WHAT TO PRODUCE :: Look through the records below for the line with "Click the Aktion column header". Return that line and each one after it up to and including the line with "Disable the CR2 Image checkbox", exactly.

INFORMATION PROVIDED ::

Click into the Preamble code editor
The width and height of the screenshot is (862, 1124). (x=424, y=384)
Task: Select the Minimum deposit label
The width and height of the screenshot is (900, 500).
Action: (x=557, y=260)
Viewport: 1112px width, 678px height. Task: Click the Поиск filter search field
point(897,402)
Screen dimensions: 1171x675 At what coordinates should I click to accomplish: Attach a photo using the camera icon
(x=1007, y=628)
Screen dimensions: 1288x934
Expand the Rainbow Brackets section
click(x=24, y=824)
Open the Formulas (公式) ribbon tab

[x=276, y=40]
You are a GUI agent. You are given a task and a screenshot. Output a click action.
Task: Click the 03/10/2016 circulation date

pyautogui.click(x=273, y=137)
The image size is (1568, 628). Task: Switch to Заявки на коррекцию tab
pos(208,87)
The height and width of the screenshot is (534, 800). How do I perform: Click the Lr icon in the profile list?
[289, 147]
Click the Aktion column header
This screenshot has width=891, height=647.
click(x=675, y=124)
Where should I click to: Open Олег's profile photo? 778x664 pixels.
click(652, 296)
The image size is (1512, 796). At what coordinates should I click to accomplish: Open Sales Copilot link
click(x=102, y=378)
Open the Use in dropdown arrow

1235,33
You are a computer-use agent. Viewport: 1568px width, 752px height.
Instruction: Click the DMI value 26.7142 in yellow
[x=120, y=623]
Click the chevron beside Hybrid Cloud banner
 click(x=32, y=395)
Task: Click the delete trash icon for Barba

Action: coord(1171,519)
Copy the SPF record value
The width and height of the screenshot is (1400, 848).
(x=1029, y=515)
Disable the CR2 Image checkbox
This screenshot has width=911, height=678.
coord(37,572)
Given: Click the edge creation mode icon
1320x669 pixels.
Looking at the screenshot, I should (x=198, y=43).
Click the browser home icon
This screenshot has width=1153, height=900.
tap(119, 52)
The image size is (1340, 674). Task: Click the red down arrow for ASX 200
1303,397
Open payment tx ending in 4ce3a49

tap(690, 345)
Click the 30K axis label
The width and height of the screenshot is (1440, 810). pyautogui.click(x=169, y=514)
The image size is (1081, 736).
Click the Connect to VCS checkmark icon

YOUR RESPONSE ::
Click the Aktion column header
This screenshot has width=891, height=647.
click(x=675, y=124)
Where should I click to: Open Олег's profile photo? 778x664 pixels.
click(652, 296)
The image size is (1512, 796). At what coordinates should I click to accomplish: Open Sales Copilot link
click(x=102, y=378)
Open the Use in dropdown arrow

1235,33
You are a computer-use agent. Viewport: 1568px width, 752px height.
Instruction: Click the DMI value 26.7142 in yellow
[x=120, y=623]
Click the chevron beside Hybrid Cloud banner
 click(x=32, y=395)
Task: Click the delete trash icon for Barba

Action: coord(1171,519)
Copy the SPF record value
The width and height of the screenshot is (1400, 848).
(x=1029, y=515)
Disable the CR2 Image checkbox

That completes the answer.